* **PROBLEM DESCRIPTION**: Search the records for the word "Editors" and report each line that has it.

[Records from a dataset]
########################################

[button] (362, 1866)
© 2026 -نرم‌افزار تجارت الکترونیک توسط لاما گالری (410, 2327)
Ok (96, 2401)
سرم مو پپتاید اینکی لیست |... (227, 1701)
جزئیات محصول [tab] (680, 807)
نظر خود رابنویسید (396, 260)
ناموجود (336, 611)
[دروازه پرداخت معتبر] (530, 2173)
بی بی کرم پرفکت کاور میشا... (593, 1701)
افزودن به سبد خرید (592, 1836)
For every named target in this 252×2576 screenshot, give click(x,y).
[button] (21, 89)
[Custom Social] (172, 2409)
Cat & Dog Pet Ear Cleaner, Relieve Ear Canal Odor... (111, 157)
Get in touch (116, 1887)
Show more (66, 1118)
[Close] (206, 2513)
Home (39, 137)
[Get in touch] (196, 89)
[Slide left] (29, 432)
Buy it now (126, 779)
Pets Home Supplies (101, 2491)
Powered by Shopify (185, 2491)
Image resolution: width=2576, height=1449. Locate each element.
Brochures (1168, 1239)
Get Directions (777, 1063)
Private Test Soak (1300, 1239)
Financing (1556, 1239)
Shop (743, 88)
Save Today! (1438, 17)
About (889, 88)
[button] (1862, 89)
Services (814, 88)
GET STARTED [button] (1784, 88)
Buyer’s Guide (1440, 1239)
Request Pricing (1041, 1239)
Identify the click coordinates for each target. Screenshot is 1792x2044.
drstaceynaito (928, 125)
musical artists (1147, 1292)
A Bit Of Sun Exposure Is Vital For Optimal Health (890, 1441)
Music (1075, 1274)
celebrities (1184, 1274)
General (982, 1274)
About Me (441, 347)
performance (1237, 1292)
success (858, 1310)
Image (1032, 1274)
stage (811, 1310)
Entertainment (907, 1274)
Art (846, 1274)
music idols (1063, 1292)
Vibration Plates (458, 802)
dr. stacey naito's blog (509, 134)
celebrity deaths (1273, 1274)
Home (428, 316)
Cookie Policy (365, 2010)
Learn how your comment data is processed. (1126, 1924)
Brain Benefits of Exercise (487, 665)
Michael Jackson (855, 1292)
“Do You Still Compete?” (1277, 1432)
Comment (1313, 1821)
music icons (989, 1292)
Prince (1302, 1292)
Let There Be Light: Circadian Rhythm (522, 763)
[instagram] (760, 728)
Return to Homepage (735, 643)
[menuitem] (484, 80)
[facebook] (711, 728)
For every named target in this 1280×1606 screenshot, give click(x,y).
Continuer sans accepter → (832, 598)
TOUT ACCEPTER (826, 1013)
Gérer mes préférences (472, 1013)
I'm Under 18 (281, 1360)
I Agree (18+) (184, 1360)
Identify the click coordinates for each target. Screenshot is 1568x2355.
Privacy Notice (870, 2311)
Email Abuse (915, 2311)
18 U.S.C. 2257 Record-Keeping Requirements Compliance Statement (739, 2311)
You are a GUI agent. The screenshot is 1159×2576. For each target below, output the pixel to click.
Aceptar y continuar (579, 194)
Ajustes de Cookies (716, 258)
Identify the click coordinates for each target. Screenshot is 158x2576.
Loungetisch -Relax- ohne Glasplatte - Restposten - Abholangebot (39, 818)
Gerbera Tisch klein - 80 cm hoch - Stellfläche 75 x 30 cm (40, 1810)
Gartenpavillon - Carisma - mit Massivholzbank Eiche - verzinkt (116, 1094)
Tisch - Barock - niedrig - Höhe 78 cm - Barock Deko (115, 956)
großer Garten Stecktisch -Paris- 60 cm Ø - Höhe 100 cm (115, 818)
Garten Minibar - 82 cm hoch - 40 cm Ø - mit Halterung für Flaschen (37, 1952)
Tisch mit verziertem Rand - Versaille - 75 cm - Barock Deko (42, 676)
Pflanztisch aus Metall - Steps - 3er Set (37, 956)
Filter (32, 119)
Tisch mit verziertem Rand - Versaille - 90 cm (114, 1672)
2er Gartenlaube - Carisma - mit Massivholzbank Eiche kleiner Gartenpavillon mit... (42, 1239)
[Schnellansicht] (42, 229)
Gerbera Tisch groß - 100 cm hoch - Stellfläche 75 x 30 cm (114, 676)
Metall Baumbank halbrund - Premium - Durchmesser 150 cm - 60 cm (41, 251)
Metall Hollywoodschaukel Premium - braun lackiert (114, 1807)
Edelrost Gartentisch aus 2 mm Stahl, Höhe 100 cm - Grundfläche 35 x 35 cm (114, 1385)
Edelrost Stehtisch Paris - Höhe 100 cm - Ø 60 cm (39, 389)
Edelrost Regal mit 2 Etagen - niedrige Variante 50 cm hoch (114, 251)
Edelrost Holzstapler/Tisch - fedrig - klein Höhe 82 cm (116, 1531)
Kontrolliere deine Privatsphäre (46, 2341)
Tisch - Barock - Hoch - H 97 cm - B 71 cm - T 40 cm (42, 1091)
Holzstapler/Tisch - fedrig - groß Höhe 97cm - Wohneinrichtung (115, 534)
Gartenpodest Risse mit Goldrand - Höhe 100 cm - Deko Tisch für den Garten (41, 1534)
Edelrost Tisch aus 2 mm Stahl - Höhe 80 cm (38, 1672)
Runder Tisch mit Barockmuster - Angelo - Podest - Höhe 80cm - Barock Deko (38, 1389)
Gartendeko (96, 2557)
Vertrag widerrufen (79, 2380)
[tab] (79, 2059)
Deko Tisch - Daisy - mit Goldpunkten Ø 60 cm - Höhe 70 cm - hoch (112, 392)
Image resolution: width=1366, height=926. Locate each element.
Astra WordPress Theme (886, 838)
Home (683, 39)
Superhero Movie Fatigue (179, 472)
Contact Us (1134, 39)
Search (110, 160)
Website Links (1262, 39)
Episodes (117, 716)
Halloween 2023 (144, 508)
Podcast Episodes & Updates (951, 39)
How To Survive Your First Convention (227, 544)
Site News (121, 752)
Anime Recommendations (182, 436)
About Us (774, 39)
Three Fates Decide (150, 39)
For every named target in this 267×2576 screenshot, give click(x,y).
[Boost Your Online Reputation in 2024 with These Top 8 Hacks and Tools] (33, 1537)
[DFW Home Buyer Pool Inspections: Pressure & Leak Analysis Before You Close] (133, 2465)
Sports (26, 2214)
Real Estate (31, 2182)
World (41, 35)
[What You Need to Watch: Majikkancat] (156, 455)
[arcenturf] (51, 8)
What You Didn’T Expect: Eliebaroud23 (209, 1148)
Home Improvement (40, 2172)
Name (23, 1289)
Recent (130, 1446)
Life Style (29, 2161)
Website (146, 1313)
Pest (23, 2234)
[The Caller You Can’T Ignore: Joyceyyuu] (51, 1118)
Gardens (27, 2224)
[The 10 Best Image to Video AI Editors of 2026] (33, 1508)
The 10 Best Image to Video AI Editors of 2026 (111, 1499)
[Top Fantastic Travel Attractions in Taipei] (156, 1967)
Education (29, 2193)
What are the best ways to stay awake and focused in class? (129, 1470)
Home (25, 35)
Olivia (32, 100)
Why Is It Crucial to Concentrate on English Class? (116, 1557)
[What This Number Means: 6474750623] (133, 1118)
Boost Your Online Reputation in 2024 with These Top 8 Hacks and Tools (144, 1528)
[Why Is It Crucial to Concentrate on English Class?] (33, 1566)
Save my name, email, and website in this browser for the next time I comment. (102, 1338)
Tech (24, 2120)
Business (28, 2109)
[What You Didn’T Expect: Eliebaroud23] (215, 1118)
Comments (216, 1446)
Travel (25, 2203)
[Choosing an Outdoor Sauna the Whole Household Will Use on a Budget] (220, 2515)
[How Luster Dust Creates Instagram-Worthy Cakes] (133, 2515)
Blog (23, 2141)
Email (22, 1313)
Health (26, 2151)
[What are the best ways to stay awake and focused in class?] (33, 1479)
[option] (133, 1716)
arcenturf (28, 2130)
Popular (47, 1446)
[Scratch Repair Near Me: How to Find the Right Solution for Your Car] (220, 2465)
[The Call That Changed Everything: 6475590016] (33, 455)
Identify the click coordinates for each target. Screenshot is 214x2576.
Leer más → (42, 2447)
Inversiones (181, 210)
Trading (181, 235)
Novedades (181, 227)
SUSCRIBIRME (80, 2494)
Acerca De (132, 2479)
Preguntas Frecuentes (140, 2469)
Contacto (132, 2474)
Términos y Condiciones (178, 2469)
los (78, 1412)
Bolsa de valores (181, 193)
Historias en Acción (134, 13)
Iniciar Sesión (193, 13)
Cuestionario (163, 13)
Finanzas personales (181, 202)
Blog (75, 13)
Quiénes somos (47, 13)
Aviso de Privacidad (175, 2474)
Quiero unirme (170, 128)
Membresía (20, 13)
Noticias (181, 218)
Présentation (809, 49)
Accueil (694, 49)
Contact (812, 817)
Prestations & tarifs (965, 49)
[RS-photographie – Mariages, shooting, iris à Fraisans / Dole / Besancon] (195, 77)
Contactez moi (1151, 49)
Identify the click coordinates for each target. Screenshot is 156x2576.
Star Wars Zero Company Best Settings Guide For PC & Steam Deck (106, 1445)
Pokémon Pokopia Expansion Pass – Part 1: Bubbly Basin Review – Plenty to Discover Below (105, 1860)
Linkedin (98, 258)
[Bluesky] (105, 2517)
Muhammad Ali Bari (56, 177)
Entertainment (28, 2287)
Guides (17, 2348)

########################################

* **EXERCISE ANSWER**:
[The 10 Best Image to Video AI Editors of 2026] (33, 1508)
The 10 Best Image to Video AI Editors of 2026 (111, 1499)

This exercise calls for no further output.